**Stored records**

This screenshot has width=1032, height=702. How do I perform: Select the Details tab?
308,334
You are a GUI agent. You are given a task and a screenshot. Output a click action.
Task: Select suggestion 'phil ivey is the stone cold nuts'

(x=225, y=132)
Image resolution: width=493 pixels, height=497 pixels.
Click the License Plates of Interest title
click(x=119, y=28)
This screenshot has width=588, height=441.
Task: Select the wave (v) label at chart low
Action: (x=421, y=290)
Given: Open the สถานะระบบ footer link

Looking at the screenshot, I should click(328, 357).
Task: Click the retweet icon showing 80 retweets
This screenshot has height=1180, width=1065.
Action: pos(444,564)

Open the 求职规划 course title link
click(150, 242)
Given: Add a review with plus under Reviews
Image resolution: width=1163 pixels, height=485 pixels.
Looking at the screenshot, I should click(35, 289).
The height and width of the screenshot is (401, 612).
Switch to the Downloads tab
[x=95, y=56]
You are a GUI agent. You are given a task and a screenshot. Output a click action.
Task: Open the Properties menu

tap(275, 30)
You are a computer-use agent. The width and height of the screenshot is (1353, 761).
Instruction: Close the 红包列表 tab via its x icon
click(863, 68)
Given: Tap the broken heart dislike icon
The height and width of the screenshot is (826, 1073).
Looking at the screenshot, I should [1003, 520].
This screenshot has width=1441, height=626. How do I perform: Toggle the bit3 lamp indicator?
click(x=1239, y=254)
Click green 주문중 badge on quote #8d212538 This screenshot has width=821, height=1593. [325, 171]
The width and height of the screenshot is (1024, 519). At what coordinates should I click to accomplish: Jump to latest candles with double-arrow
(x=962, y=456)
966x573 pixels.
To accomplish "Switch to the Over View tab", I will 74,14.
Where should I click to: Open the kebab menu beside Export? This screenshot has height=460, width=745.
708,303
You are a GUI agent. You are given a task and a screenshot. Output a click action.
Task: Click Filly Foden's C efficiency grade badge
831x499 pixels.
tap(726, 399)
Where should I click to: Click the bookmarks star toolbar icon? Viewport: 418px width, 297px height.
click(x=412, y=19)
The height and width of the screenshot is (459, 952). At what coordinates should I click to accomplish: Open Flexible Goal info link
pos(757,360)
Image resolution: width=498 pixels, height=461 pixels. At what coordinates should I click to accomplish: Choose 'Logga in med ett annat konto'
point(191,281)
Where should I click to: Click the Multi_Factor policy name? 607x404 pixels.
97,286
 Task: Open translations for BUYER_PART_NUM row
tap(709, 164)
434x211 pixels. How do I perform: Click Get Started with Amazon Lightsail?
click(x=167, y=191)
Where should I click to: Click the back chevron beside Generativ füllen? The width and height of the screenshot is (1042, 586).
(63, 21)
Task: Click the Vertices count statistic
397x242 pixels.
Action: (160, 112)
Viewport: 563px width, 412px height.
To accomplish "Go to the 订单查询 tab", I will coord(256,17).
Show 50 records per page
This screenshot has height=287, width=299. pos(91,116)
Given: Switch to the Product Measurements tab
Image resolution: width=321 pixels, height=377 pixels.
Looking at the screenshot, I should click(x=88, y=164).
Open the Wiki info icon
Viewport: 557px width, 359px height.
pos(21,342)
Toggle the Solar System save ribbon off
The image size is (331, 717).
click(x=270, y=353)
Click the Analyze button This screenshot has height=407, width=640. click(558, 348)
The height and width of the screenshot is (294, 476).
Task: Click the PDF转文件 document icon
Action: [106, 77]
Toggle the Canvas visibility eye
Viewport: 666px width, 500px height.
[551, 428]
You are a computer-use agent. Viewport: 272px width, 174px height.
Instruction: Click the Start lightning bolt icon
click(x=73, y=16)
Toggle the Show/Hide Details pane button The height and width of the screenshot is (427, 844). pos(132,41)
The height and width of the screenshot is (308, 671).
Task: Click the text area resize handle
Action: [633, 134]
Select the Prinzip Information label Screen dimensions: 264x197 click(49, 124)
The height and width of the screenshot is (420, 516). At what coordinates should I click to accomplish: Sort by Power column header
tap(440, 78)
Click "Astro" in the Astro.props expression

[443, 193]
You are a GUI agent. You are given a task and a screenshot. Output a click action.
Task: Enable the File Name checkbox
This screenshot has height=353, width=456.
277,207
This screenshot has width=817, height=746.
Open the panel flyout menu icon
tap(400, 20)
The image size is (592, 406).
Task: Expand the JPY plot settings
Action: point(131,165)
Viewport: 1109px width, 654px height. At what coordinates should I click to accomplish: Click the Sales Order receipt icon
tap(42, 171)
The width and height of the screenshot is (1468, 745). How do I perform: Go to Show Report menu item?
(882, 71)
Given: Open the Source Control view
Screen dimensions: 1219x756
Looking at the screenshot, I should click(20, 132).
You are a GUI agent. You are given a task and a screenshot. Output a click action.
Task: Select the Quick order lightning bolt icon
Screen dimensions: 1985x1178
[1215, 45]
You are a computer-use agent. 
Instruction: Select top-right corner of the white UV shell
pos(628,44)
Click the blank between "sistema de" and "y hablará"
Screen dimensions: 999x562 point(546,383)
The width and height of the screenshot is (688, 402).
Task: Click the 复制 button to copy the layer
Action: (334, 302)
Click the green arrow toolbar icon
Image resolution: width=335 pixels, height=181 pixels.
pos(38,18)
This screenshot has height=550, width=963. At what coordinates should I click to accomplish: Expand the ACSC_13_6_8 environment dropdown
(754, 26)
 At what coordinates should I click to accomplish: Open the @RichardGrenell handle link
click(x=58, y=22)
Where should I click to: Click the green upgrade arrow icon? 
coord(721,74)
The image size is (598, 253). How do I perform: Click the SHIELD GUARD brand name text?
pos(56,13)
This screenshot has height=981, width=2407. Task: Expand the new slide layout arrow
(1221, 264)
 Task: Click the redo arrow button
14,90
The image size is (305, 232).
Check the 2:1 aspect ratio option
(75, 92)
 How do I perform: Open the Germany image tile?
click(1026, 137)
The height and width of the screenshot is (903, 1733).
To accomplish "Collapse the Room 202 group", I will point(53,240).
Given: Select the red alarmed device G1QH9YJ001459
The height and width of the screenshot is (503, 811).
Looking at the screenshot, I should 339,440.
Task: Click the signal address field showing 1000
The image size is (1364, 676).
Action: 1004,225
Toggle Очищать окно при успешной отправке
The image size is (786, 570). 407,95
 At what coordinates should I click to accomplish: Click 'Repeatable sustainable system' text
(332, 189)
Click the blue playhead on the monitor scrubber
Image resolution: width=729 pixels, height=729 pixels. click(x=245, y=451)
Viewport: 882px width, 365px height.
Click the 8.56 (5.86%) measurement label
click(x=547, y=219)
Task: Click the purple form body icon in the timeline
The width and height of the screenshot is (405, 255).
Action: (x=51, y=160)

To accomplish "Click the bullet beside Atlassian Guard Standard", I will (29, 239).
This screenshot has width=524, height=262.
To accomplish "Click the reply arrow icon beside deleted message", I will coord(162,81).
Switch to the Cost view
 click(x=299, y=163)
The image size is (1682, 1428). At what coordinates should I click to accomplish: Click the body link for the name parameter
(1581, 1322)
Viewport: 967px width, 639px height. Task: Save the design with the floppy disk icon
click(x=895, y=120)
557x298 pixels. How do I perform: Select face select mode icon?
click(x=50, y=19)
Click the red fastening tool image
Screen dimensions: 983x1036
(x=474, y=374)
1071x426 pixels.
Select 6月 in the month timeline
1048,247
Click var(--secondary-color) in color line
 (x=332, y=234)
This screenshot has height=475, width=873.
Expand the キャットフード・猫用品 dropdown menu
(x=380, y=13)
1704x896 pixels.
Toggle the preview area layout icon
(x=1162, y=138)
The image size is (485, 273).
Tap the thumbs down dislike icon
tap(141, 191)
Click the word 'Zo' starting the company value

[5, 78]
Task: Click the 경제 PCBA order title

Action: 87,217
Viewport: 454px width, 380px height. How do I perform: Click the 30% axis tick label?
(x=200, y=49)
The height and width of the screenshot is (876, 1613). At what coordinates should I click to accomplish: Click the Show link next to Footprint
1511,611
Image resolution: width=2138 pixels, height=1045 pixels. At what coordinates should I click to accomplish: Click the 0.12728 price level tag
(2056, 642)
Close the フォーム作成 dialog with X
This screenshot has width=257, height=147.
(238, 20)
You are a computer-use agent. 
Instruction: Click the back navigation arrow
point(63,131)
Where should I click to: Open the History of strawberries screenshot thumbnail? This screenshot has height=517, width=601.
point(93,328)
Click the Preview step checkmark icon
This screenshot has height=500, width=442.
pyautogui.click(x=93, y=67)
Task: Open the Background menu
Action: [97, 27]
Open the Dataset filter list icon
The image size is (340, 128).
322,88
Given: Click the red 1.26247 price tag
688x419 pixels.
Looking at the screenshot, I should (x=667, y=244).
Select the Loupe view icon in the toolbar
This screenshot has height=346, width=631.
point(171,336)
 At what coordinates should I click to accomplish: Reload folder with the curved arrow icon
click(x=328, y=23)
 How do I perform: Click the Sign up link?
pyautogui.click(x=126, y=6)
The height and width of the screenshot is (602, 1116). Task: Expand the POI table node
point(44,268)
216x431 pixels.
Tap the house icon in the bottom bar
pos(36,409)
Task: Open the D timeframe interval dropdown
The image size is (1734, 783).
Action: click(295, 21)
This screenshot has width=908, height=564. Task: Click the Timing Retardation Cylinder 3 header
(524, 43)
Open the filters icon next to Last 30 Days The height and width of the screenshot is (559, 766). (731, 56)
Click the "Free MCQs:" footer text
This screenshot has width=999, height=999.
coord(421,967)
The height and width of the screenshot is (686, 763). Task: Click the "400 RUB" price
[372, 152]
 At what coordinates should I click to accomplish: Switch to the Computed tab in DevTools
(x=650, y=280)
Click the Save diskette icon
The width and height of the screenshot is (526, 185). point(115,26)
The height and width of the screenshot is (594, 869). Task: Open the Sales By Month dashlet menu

**PROBLEM REQUIREMENTS**
Switch "playhead" to "marker" in everything from the line containing "Given: Select the" down to the line containing "Action: (x=51, y=160)", and write out those lines again with nothing else changed.

**PROBLEM SOLUTION**
Given: Select the red alarmed device G1QH9YJ001459
The height and width of the screenshot is (503, 811).
Looking at the screenshot, I should 339,440.
Task: Click the signal address field showing 1000
The image size is (1364, 676).
Action: 1004,225
Toggle Очищать окно при успешной отправке
The image size is (786, 570). 407,95
 At what coordinates should I click to accomplish: Click 'Repeatable sustainable system' text
(332, 189)
Click the blue marker on the monitor scrubber
Image resolution: width=729 pixels, height=729 pixels. click(x=245, y=451)
Viewport: 882px width, 365px height.
Click the 8.56 (5.86%) measurement label
click(x=547, y=219)
Task: Click the purple form body icon in the timeline
The width and height of the screenshot is (405, 255).
Action: (x=51, y=160)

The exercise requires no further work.